“The Search, Part II”
Written by Ira Steven Behr & Robert Hewitt Wolfe
Directed by Jonathan Frakes
Season 3, Episode 2
Production episode 40512-448
Original air date: October 3, 1994
Station log: We get a summary of the events of Part 1, then see Odo surrounded by fellow changelings. The female changeling explains that all of Odo’s people are part of the Great Link: a merging of thought and idea and sensation among all changelings. Against the objection of one of the others, the female changeling links with Odo, their arms merging into one for a second. It’s a profound experience for Odo, who realizes after the link that it’s all true: he’s home.

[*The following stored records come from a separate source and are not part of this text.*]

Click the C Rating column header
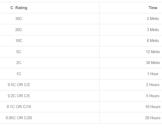Screen dimensions: 162x128 click(19, 8)
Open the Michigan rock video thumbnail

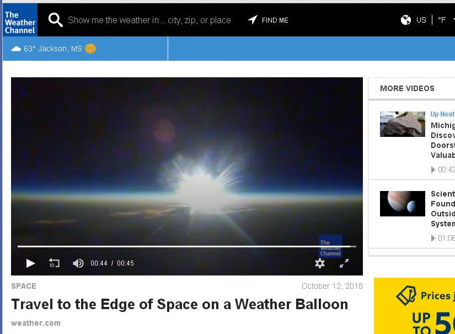click(x=402, y=124)
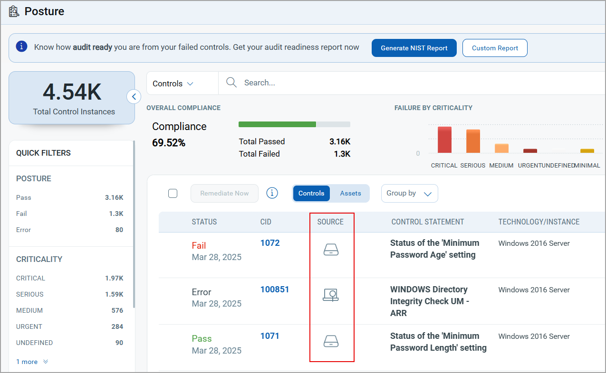Click the green compliance progress bar
Viewport: 606px width, 373px height.
[277, 124]
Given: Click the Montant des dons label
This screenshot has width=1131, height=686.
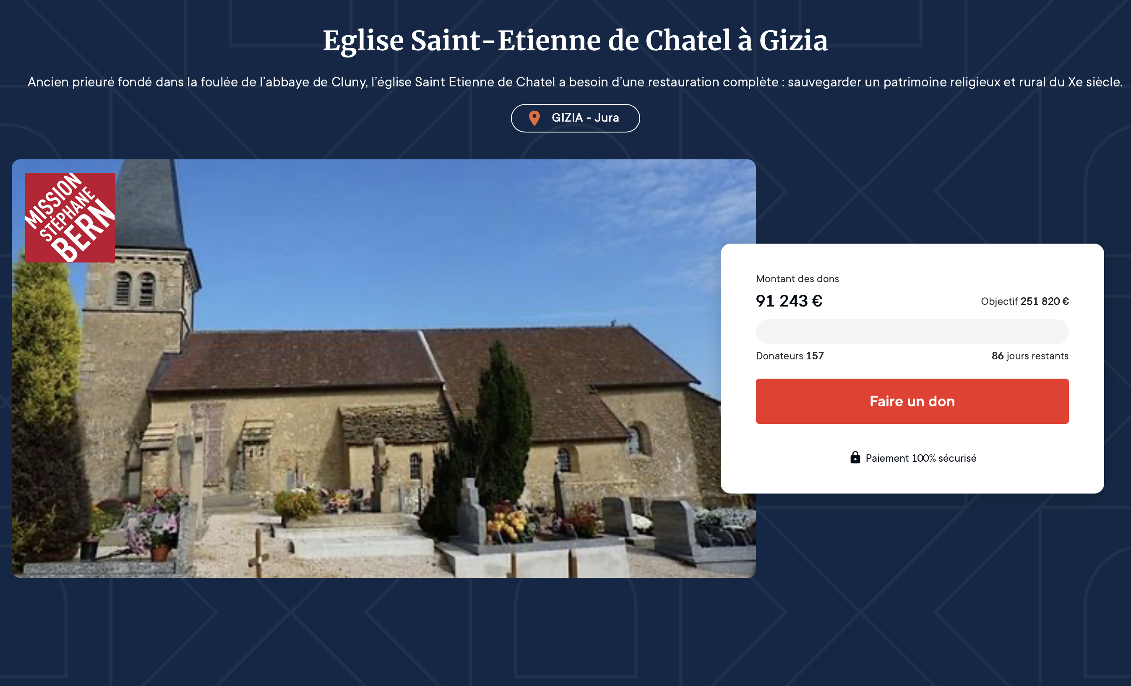Looking at the screenshot, I should [x=797, y=279].
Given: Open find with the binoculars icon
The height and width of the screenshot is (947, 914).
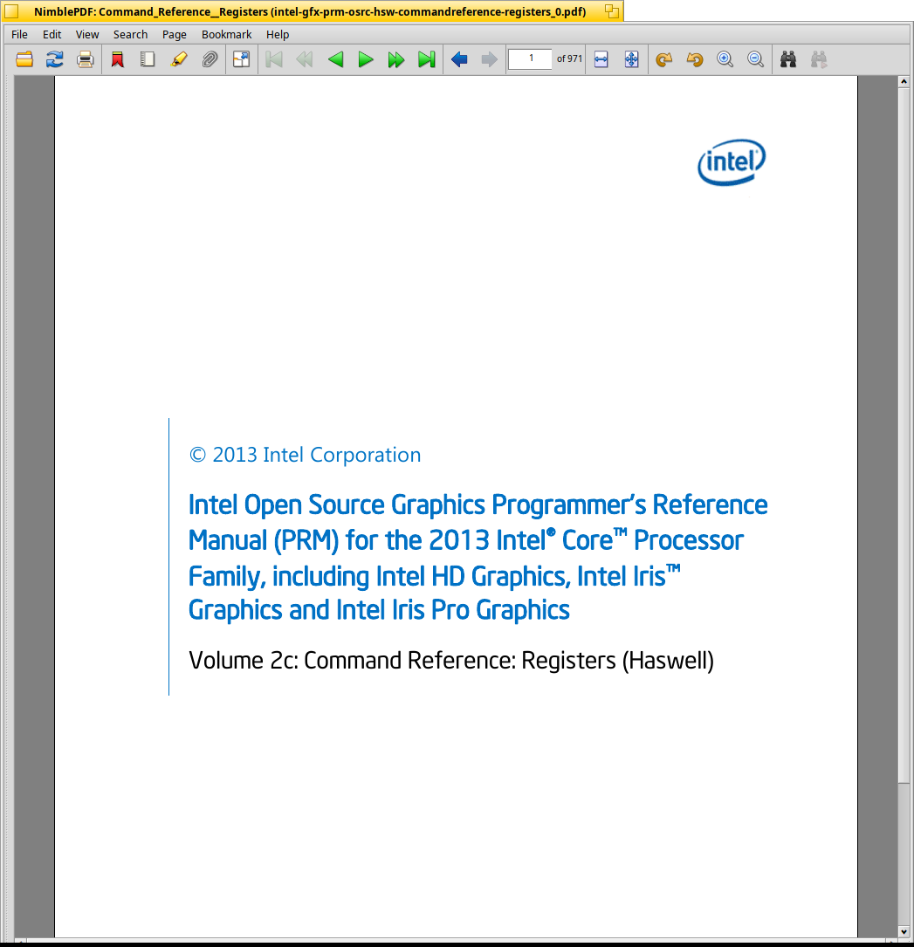Looking at the screenshot, I should (787, 59).
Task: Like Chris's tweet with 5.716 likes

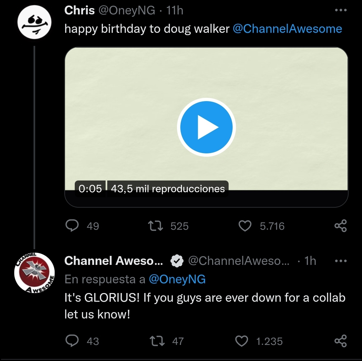Action: tap(245, 226)
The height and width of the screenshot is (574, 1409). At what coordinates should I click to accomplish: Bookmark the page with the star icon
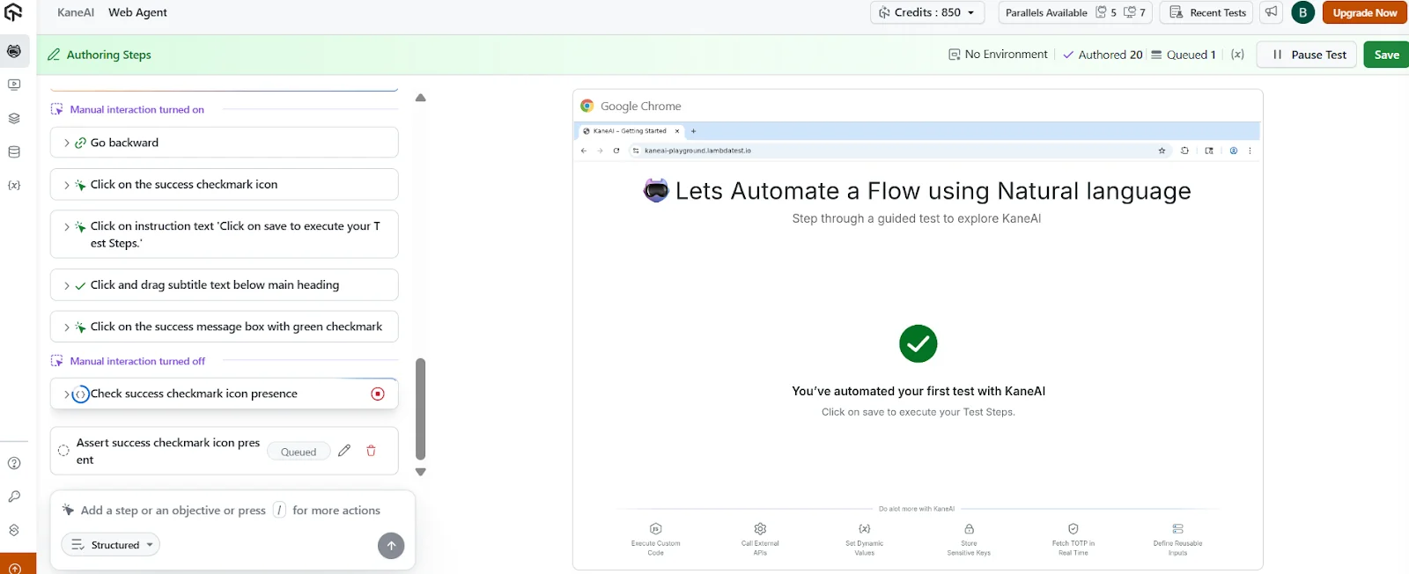pyautogui.click(x=1162, y=151)
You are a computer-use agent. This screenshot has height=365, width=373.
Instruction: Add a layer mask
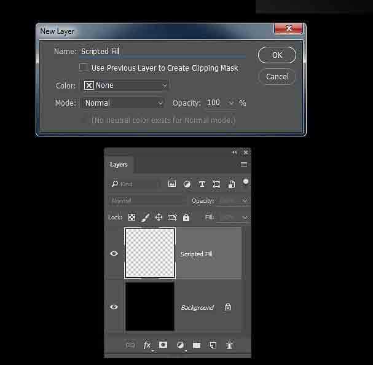[163, 345]
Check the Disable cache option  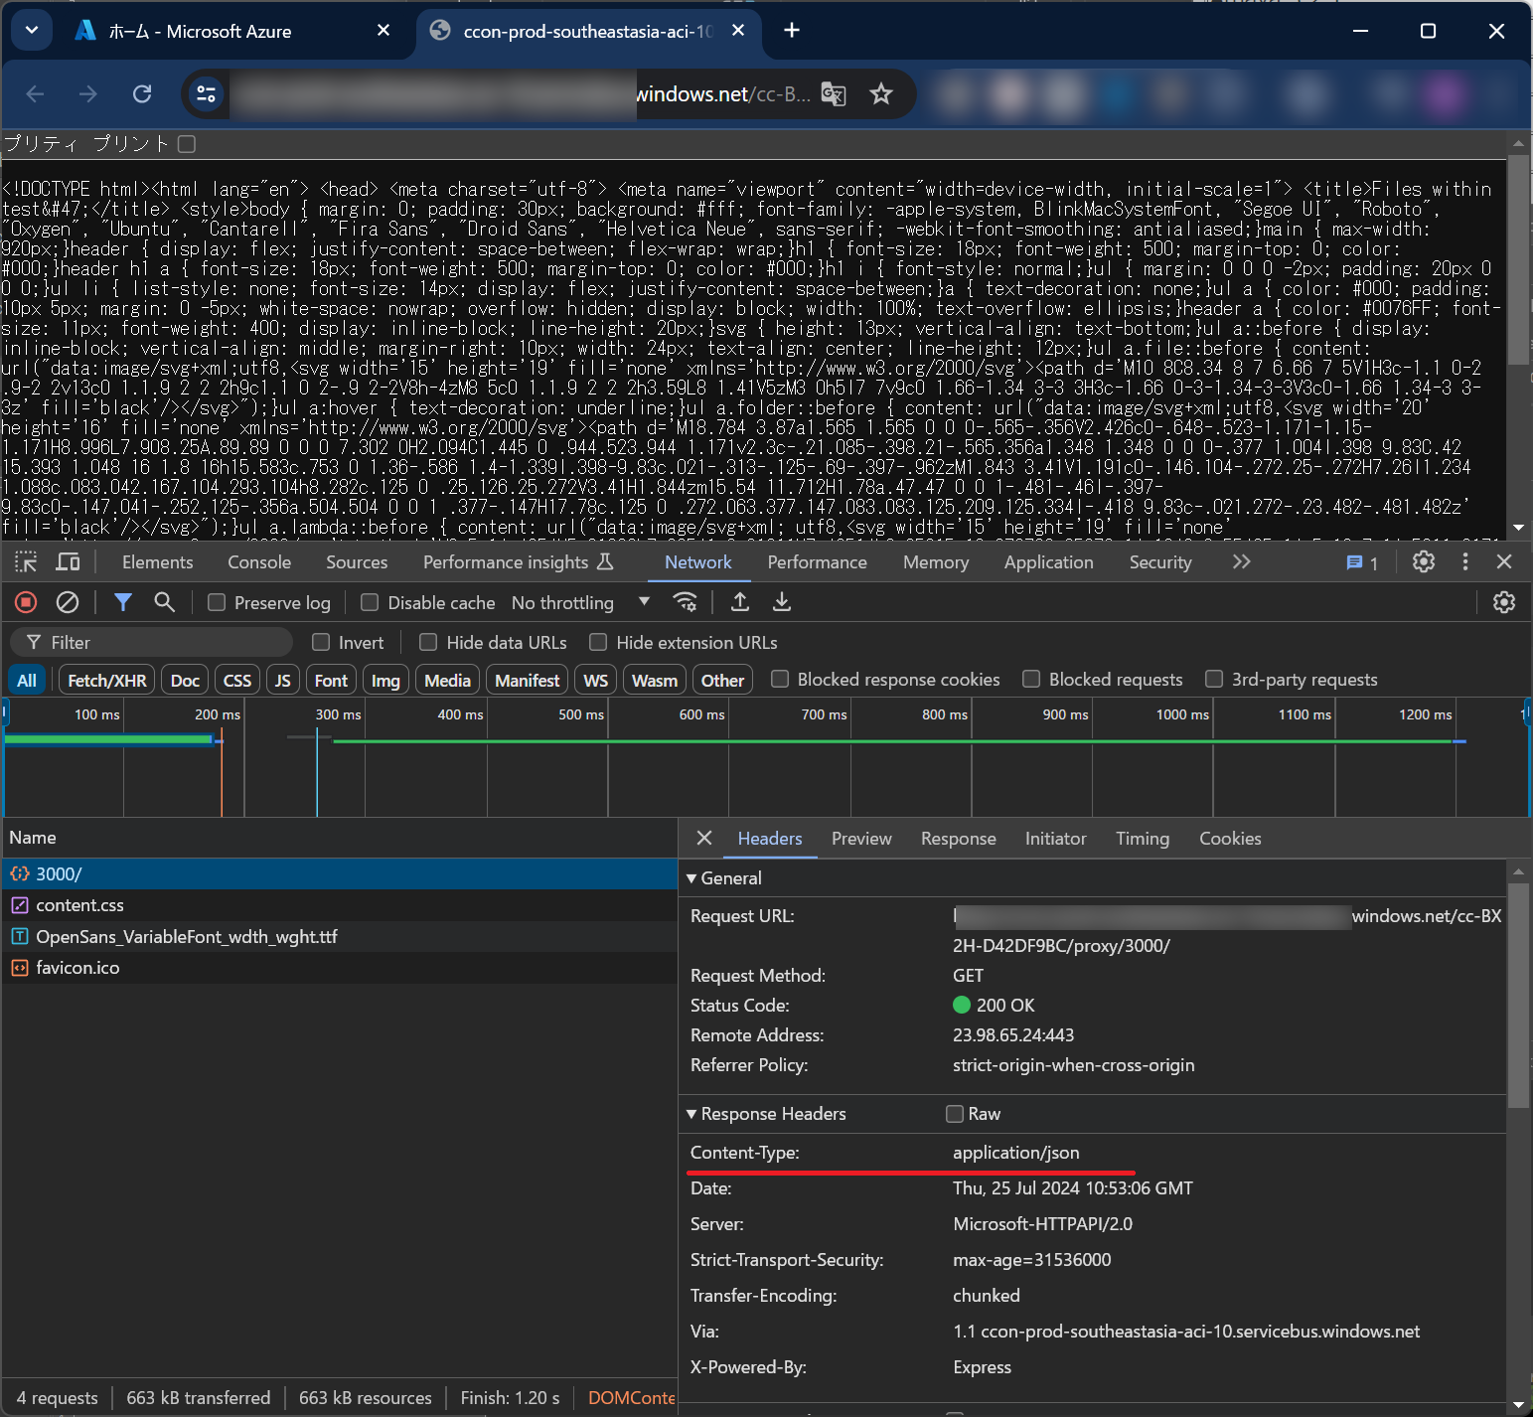point(370,603)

However, the issue they have is with Kira, a “solid.” Changelings have a bad history with monoforms, and they also won’t let Kira send a signal from the shuttlecraft and risk revealing the location of their planet. The changelings value their privacy. However, Kira knows some tricks from the resistance that will mask the signal, making it untraceable.
Sisko and Bashir are in a badly battered shuttle, which they’ve been in for six days. They’re rescued by Dax and O’Brien, who were last seen captured by the Jem’Hadar, but apparently they were successful in convincing the Founders of the Dominion that the Federation was interested in peace. Sisko is greeted at DS9 by Admiral Nechayev, who informs Sisko that the Founders are meeting with the Federation Council, and other Alpha Quadrant powers.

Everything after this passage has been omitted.